The Hidden Leverage of Feedback
Feedback is essential for growth. Neuroscience shows how to do it right.
Posted Jan 07, 2019
By David Rock, Beth Jones, and Chris Weller
Feedback is essential for organizational (and organismal) growth, but what’s the best way to give it?
Typical feedback conversations are painful and extremely stress-producing. Managers who try to avoid offending their employees risk over-correcting, giving feedback that is polite but ultimately unhelpful. Billions are spent each year in an attempt to solve these feedback problems.
“We’re not promising it’s going to feel good right away, but it will be better for you in the long term,” says New York University psychologist and NLI senior scientist Tessa West.

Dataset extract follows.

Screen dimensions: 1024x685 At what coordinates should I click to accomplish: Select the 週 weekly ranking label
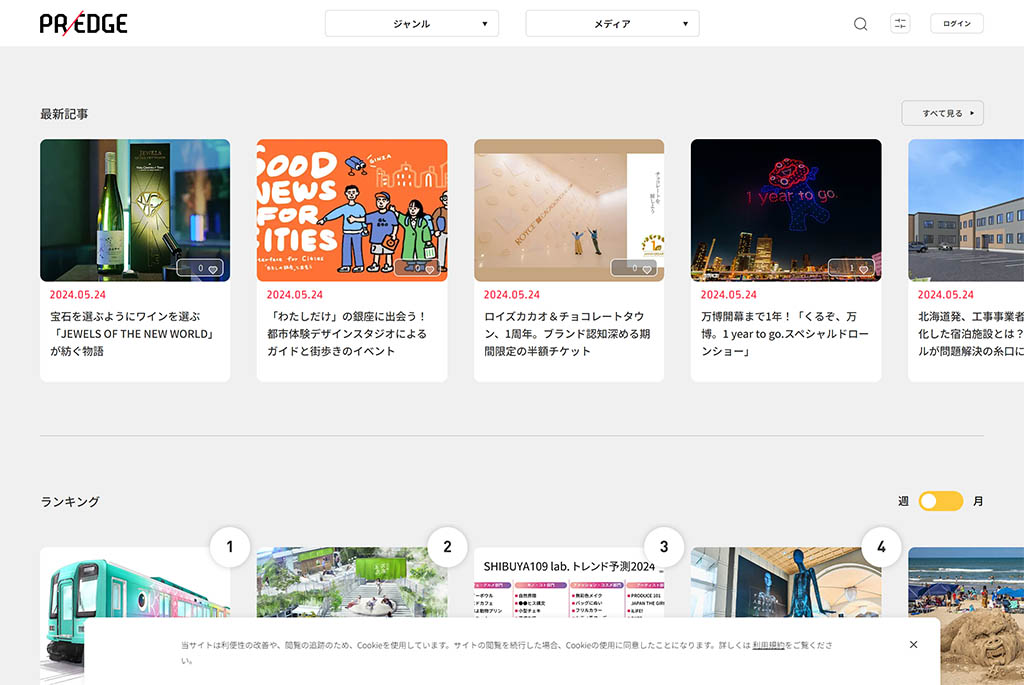[903, 501]
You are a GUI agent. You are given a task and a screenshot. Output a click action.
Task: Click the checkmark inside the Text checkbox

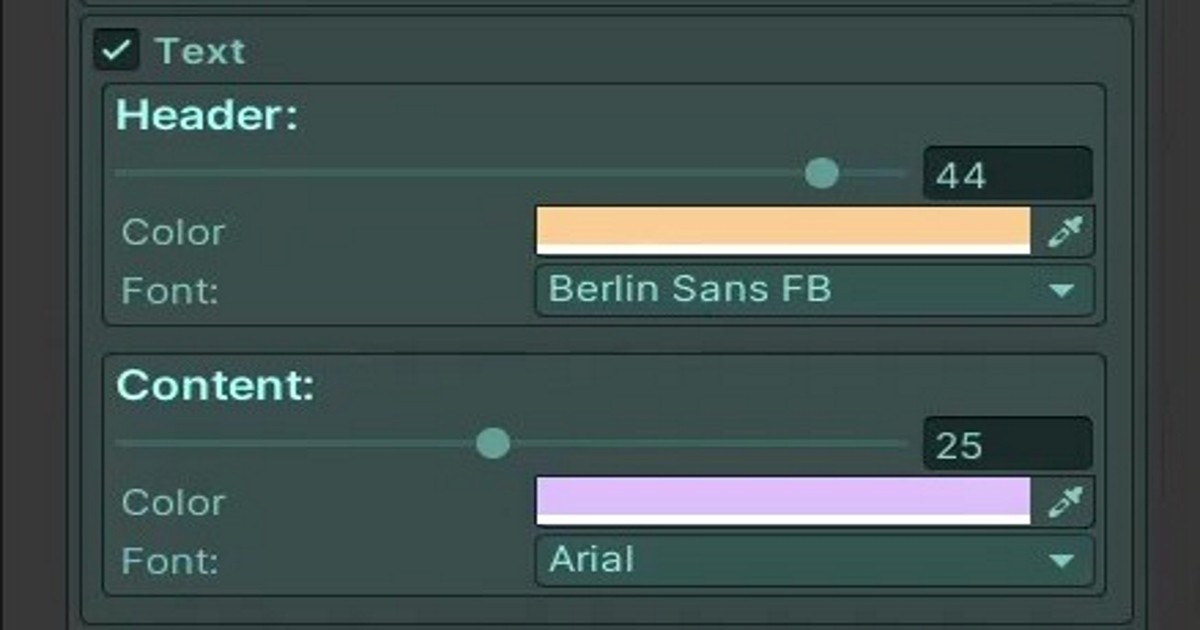coord(118,50)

Putting the brain in the right state
West and her colleague Katherine Thorson, also of NYU, recently ran a study at a major consultancy that tracked people’s heart rates during mock negotiations. Afterward, each participant took turns giving and receiving feedback. Certain groups were instructed to ask for feedback, while others gave it unprompted.
The findings showed giving feedback was just as anxiety-producing as receiving feedback. However, when people received feedback that wasn’t asked for, their heart rates jumped around erratically. (Equivalent spikes have been found during some of the most stressful events, such as public speaking.)
Our brains suffer in these moments of duress. Stress causes a decline in cognitive function and a narrowing of the senses, limiting our ability to think critically or learn. To serve their crucial function of helping employees improve and grow, feedback conversations should avoid this threat response.
Based on her recent study, West believes asking for feedback could hold the power to make discussions less painful. When people know to ask for feedback, they feel in control, West says. They feel psychological rewards of autonomy and certainty. They can steer the conversation wherever they choose and feel confident about which topics will get discussed. Givers also feel more certainty because they no longer have to guess what kind of information will be most useful.
Creating the habit of asking
To make an asker-led culture a reality, West says to start small.
“It’s like going on a diet,” she says. “You don’t want to cut out everything that’s delicious. You have to gradually replace the unhealthy with the healthy.”
Leaders can take the first steps by asking for feedback themselves—perhaps about the temperature in the last meeting. Gradually, West says, people will feel safer asking for feedback if they know the resulting discussion will be productive, not threatening.
Over time, organizations that take up the strategy should expect to have regular feedback conversations more often, which means avoiding errors earlier and innovating more rapidly.